Peristiwa | 13 September 2022, 08:21 WIBJAKARTA, KOMPAS.TV - Badan Pengawas Obat dan Makanan (BPOM) menemukan air minum dalam kemasan galon di enam daerah terpapar Bisphenol-A atau BPA melebihi ambang batas yang ditentukan, 0,6 bagian per sejuta (ppm) per liter.
Kontaminasi BPA ini diketahui dari hasil uji migrasi pada air minum kemasan galon polikarbonat yang dilakukan BPOM pada 2021-2022.
BPA adalah bahan campuran utama polikarbonat, jenis plastik pada kebanyakan galon isi ulang yang beredar di pasar. Sebagai bahan kimia, BPA berfungsi menjadikan plastik polikarbonat mudah dibentuk, kuat dan tahan panas.
Enam daerah tersebut yakni Medan, Bandung, Jakarta, Manado, Banda Aceh, dan Aceh Tenggara. Bahkan BPOM menemukan di Medan kandungan BPA dalam air di galon mencapai 0,9 ppm per liter.
Adapun kondisi kontaminasi BPA yang melebihi ambang batas terbukti menganggu kesehatan tubuh.
Kepala Balai Besar Pengawas Obat dan Makanan Medan, Martin Suhendri menjelaskan terkait dugaan penyebab kandungan BPA dalam kemasan galon polikarbonat bermigrasi dalam air.

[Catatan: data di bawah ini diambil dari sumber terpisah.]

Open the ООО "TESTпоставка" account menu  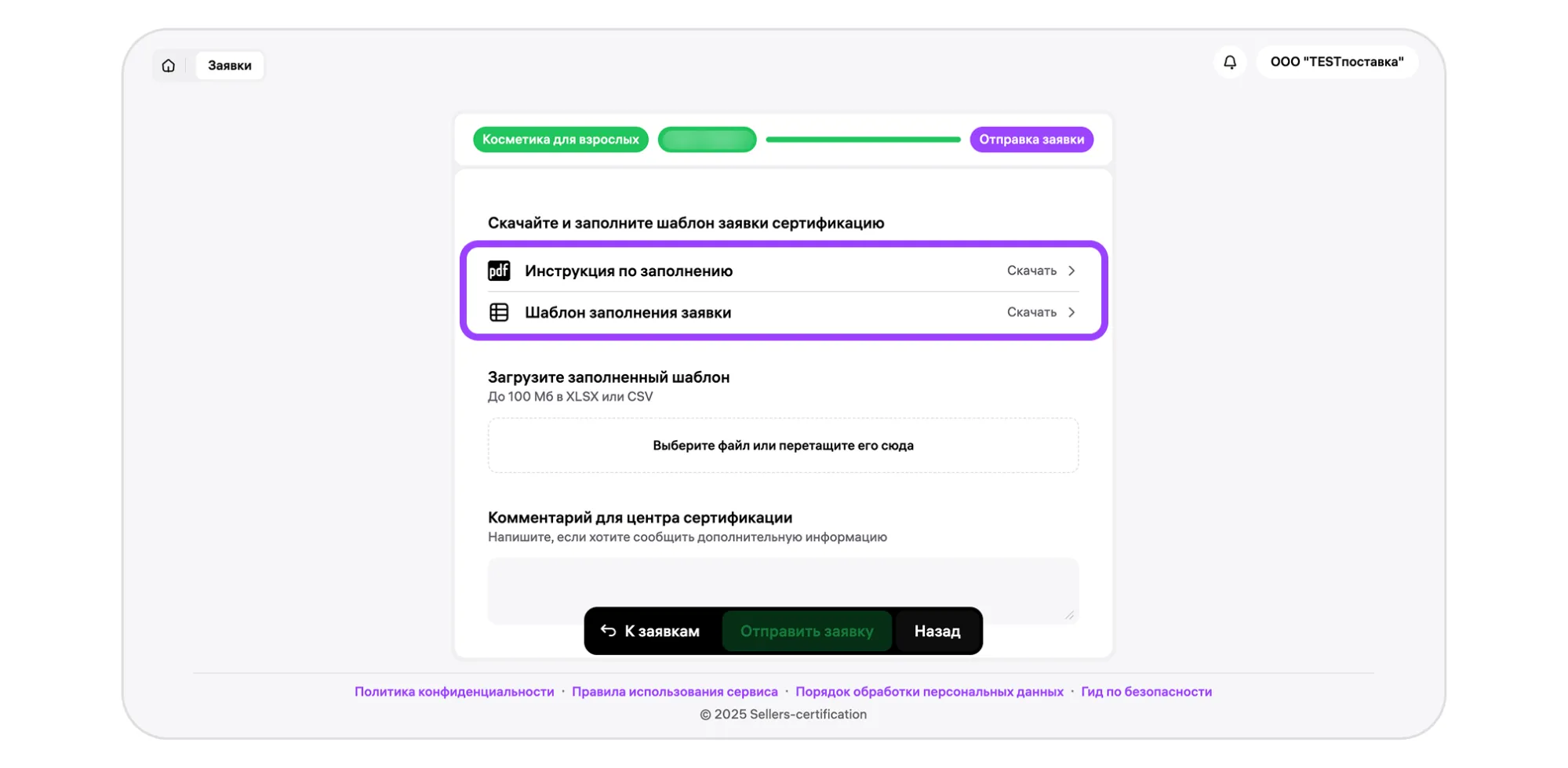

Menurutnya, hal ini terjadi saat proses pascaproduksi, di mana transportasi dan penyimpanan AMDK galon dari pabrik menuju konsumen melalui berbagai media dan ruang tidak sesuai prosedur. Sebagai contoh, kata dia, galon yang terkena panas atau dibanting-banting.
Dia menyebut, berdasarkan hasil uji migrasi BPA pada AMDK yang melebihi 0,6 ppm, menunjukkan 3,4 persen di antaranya ditemukan pada sarana distribusi dan peredaran.
Sementara hasil uji migrasi BPA yang mengkhawatirkan, 0,05-0,6 ppm, menunjukkan 46,97 persen berada di sarana distribusi dan peredaran, serta 30,19 persen di sarana produksi.
Adapun uji kandungan BPA pada AMDK melebihi 0,01 ppm, sebanyak 5 persen di sarana produksi serta 8,6 persen di sarana distribusi dan peredarannya.
”Awalnya kandungnya BPA-nya zero, tetapi di lapangan meningkat karena penanganan yang kurang baik,” kata Martin seperti dikutip dari Kompas.id, Selasa (13/9/2022).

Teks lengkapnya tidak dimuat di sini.